A: Most people with genuine war experiences are usually reluctant to talk about them. I think that’s partly because they were so intense, they don’t think anyone who hasn’t been at war can really understand them. Or they don’t want to relive that intensity themselves. 

When Christiane’s sister Jacqueline died of cancer, Christiane was the only one left who could tell the story. At that moment she realized that if she didn’t do something, the story would die with her. Being above all a woman of duty, she then hired a Sorbonne student to be her research assistant, and forced herself to write 45 pages – for her grandchildren.  

Q: How was the book’s title chosen, and what does it signify to you? 

A: The title is exactly what the book is about. Because of the extraordinary heroism of the three youngest Boulloches, the other half of their family was wiped out by the Nazis. That was the gigantic cost of their courage. 

Q: How did you research the book, and was there anything that particularly surprised you as you conducted your research?   

A: I moved to France and lived there for two and a half years to immerse myself in the subject. I’m lucky because I’m fluent in French, a language I learned when I was living in Senegal when I was 10 – and I’ve never forgotten it. 
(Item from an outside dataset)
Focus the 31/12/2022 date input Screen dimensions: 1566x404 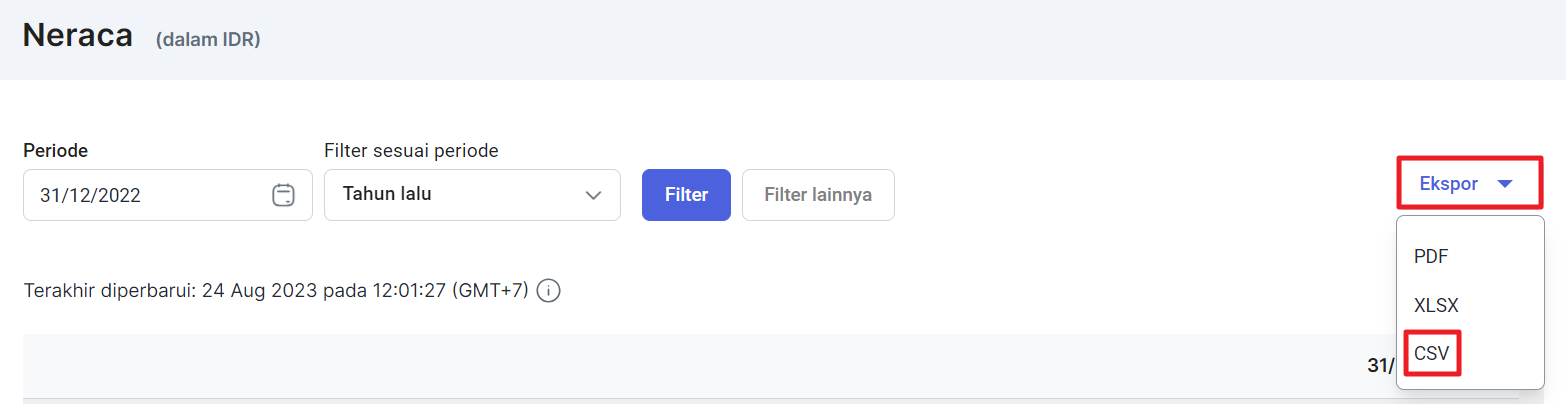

I started by doing multiple interviews with Christiane, and Odile Boulloche, the widow of Christiane’s brother, André. Then I interviewed Postel-Vinay, the extraordinary man who recruited André into the Resistance at the end of 1940, and who had an incredible escape story of his own, which I reproduced in the book.  

Dr. René Cler was also very important – he was the man who hid Christiane during the final weeks of the Occupation; it was also one of his patients who had been in the prison cell with Jacques, who begged him to strangle him so that he wouldn’t tell the Germans where André was hiding.  

After that I interviewed all of the children and several of the grandchildren of the main actors of the story. Postel-Vinay’s daughter, Claire Andrieu, is one of the great French historians of the Resistance.  She became my guide through the French National Archives. 

The French government commissioned an oral history of the Resistance immediately after the war, and sent out interviewers to find everyone they could who had been in the Resistance. Those files were indexed in such a way that I could find all of the ones in which the Boulloches were mentioned. 
Finally, I telephoned the Public Record Office in London (now merged into The National Archives) to find out what they had on André Boulloche, from the time he had spent in England in 1943, before being flown back to occupied France to be de Gaulle’s personal representative in Paris. He and several other actors in the book had been interviewed in great detail by the British when they arrived in England. 

The first stop for every self-described Résistant was Patriotic School, established by British Intelligence to weed out the double- and triple-agents from the real resisters. Everyone had to provide an almost day-by-day account of what they had done during the war before they arrived in England, so those interviews provided me with an incredible amount of detail. 

All of the files were secret, but all I had to do to get them declassified was to prove that my subjects were dead. When André’s file arrived in the mail from England, that was one of my eureka moments.
The most surprising thing about all of my research was, everything that Christiane had told me was confirmed and elaborated upon by everything I learned afterwards. She has an incredible memory. That’s one reason for the last sentence of the book: “She still remembers everything.” 

Q: What are you working on now? 

A: I’m doing a big book about New York since 1970. That’s all I’ll tell you! 

Q: Anything else we should know? 

A: My husband Joe Stouter and I went to Europe in December for a month. Our last stop was Paris. The third night we were there, we dined with Christiane at her big apartment in the 16th arondissement–the one where I first met her when I was a child in 1962. I have so many vivid memories of animated lunches and dinners in that apartment. 

Christiane turned 91 last November 11. My own birthday is November 13; that’s one of the things we have in common – we are both incredibly stubborn Scorpios! 

Photo by Tomas van Houtryve
I had told Christiane the book was coming out in June, so she didn’t expect to see it until then. When I handed her the galley, she was thrilled–and her expression was captured forever by a great photographer, Tomas van Houtryve, who happens to be the husband of Mathilde Damoisel, the documentary film maker who was Christiane’s research assistant when she was still a student at the Sorbonne.  

Handing Christiane the galley was one of the finest moments of my life – and we made that picture the final photograph in the book.